This new artwork presents two slightly different views of the same cosmic event seen as if through a bifocal lens.

As with all my work, there is are metaphysical and personal development implications. The mystically inclined among us may see an illustration of “As Above, So Below”. Or perhaps this will remind you that when you are faced with a problem, it may help to change your point of view.
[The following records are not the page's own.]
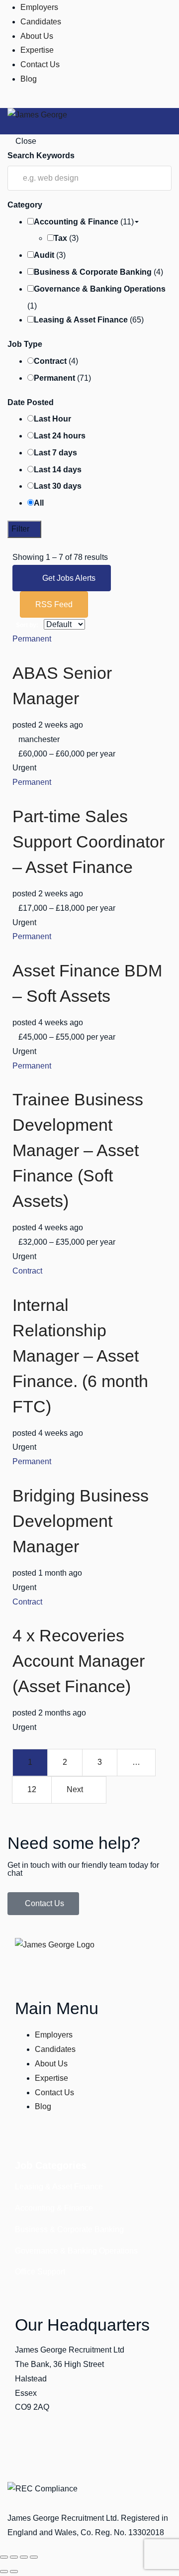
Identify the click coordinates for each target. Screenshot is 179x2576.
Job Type (24, 344)
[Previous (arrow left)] (4, 2571)
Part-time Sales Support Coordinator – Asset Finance (88, 841)
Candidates (40, 21)
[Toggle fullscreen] (14, 2557)
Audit (44, 255)
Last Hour (52, 419)
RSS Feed (54, 604)
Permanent (54, 378)
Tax (60, 238)
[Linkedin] (19, 2449)
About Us (36, 36)
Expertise (37, 50)
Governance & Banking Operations (100, 289)
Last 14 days (58, 469)
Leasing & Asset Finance (81, 320)
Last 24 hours (60, 435)
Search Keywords (41, 155)
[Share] (24, 2557)
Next (76, 1789)
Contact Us (40, 64)
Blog (28, 79)
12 (31, 1789)
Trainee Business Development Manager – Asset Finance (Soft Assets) (77, 1150)
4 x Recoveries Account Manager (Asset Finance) (78, 1661)
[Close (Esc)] (34, 2557)
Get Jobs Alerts (68, 578)
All (39, 503)
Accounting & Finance (76, 221)
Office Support (40, 2271)
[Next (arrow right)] (14, 2571)
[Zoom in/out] (4, 2557)
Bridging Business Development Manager (80, 1521)
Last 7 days (55, 452)
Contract (50, 361)
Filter (21, 529)
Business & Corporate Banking (93, 272)
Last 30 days (58, 486)
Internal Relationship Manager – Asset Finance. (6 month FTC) (80, 1355)
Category (24, 205)
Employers (39, 7)
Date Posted (30, 402)
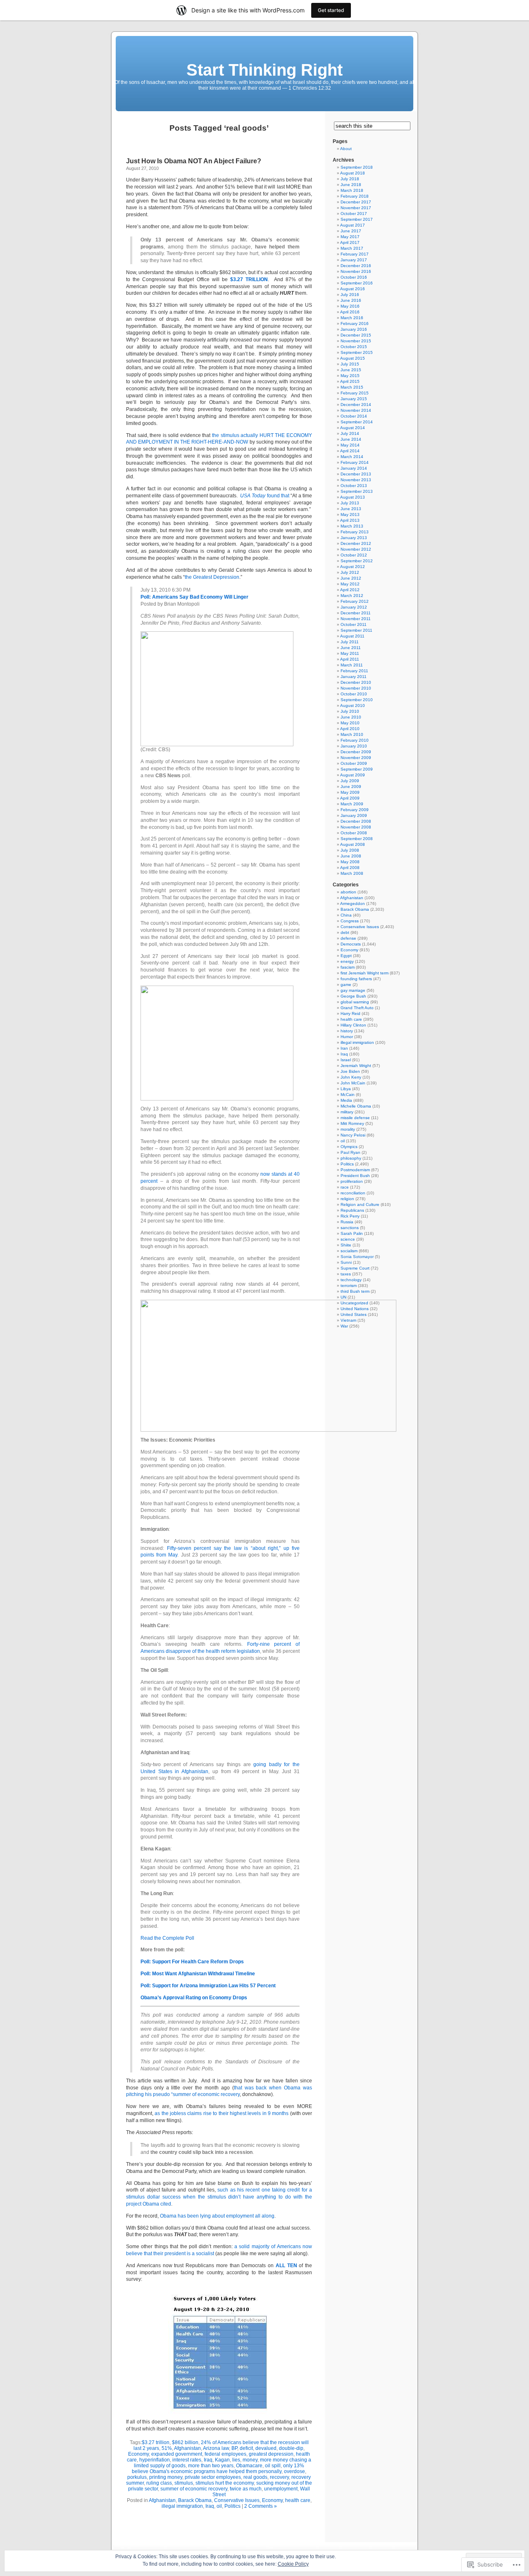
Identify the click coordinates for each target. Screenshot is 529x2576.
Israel (346, 1060)
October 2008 (354, 833)
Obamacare (249, 2466)
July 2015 (350, 364)
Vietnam (348, 1320)
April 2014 (350, 451)
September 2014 (357, 422)
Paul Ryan (350, 1152)
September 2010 (357, 699)
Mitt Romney (352, 1123)
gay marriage (353, 990)
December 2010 (356, 682)
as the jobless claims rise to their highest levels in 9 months (221, 2113)
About (346, 148)
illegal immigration (182, 2506)
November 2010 (356, 688)
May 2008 (350, 861)
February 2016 (355, 323)
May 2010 (350, 723)
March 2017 (352, 248)
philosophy (351, 1158)
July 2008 (350, 850)
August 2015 (352, 358)
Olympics (349, 1146)
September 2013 (357, 491)
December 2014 (356, 404)
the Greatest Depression (212, 577)
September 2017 (357, 219)
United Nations (355, 1308)
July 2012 (350, 572)
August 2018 (352, 173)
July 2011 (350, 642)
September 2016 (357, 283)
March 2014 (352, 456)
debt (345, 932)
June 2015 (351, 370)
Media (346, 1100)
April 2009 (350, 798)
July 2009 (350, 780)
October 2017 (354, 213)
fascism (348, 967)
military (347, 1112)
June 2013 (351, 508)
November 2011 (356, 618)
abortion (348, 892)
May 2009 (350, 792)
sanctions (350, 1227)
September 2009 (357, 769)
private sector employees (213, 2477)
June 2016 (351, 300)
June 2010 (351, 717)
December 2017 (356, 202)
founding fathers (356, 978)
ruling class (159, 2483)
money (250, 2460)
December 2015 (356, 335)
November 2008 (356, 827)
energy (347, 961)
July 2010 (350, 711)
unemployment (281, 2489)
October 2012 (354, 555)
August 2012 (352, 566)
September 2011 (356, 630)
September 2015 (357, 352)
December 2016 (356, 265)
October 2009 (354, 763)
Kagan (222, 2460)
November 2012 (356, 549)
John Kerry (351, 1077)
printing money (165, 2477)
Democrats (351, 944)
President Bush (355, 1175)
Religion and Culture (360, 1204)
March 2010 (352, 734)
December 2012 (356, 543)
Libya (346, 1088)
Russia (347, 1222)
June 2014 (351, 439)
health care (297, 2500)
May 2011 (350, 653)
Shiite (346, 1245)
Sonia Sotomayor (357, 1256)
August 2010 (352, 705)
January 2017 (354, 260)
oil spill (273, 2466)
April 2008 (350, 867)
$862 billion (185, 2442)
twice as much (246, 2489)
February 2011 (354, 670)
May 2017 (350, 236)
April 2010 (350, 728)
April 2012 (350, 589)
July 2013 (350, 503)
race (345, 1187)
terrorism (349, 1285)
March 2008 (352, 873)
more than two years (211, 2466)
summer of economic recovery (193, 2489)
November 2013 (356, 479)
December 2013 (356, 474)
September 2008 (357, 838)
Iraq (208, 2460)
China (346, 915)
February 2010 (355, 740)
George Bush (353, 996)
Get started (331, 10)
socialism (349, 1251)
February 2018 (355, 196)
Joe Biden (350, 1071)
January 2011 (354, 676)
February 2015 (355, 393)
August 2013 (352, 497)
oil (219, 2506)
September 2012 (357, 561)
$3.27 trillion (155, 2442)
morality (348, 1129)
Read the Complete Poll (167, 1938)
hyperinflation (154, 2460)
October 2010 (354, 694)
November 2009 (356, 757)
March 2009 (352, 804)
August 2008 (352, 844)
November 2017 (356, 207)
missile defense (355, 1117)
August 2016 (352, 288)
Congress (350, 921)
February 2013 (355, 532)
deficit (246, 2448)
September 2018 (357, 167)
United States (354, 1314)
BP (234, 2448)
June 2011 (351, 647)
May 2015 (350, 375)
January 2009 (354, 815)
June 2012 (351, 578)
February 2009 (355, 809)
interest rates (186, 2460)
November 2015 (356, 341)
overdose (294, 2471)
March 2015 (352, 387)
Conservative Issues (237, 2500)
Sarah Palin (352, 1233)
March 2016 (352, 317)
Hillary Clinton (353, 1025)
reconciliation (353, 1193)
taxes (346, 1274)
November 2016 (356, 271)
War (344, 1326)
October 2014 (354, 416)
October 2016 (354, 277)
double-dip (291, 2448)
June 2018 (351, 184)
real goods (255, 2477)
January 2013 (354, 537)
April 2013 (350, 520)
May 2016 (350, 306)
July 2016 (350, 294)
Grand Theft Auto (357, 1007)
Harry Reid (350, 1013)
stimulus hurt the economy (224, 2483)
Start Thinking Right (264, 70)
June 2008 (351, 856)
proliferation (352, 1181)
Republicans (352, 1210)
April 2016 (350, 312)
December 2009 (356, 752)
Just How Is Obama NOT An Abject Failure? (193, 161)
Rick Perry (350, 1216)
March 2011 (352, 665)
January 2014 (354, 468)
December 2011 (356, 613)
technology (351, 1279)
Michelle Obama (356, 1106)
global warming (355, 1002)
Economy (138, 2454)
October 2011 (354, 624)
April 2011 (349, 659)
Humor (347, 1036)
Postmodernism (355, 1169)
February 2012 (355, 601)
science (348, 1239)
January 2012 (354, 607)
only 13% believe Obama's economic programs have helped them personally (218, 2468)
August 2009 (352, 775)
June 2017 (351, 231)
Circumstances won’t change, but things will look different and the open way may be apparent.

Parallax is an effect where the position of something appears to shift when viewed from different positions. You experience parallax when you look first with one eye and then the other eye. What you are looking at appears to move a bit because your point of view has changed.

Astronomers use this phenomenon to calculate the distance to nearby stars. They first make an observation when the earth is on one side of its orbit around the sun and wait six months until the earth is on the other side of its orbit and make another observation. Measuring how much the star has shifted against the background of visible objects and performing a bit of mathematical wizardry, the astronomers can accurately figure out how far away that star is. Objects that don’t appear to shift position are much further away. (I can verify that my keyboard appears to shift, but the distant Blue Ridge Mountains do not.)

The astronomers can get a variety of pictures to inform their suspicions about what’s going on out there by applying various optical filters and computer algorithms to their observations. These are like a window to physics happening that we cannot observe with our own senses. Add to that the knowledge that what the astronomers observe may have happened millions or billions of years ago and there is no reason to accept those beautiful astronomical pictures that inspire such awe as an objectively true reflection of the reality we live in now.

Yet those pictures are clearly relevant. They provide access into another, otherwise imperceptible, dimension. Or put another way, an aspect or extension of our reality that we cannot directly observe.

This artwork is also a parallax view, providing entry into realms beyond our mundane experience.

Parallax View #1 is the latest in my series of works made on a computer by fusing and digitally manipulating images of my paintings with astronomical photographs. It is available as a fine art print.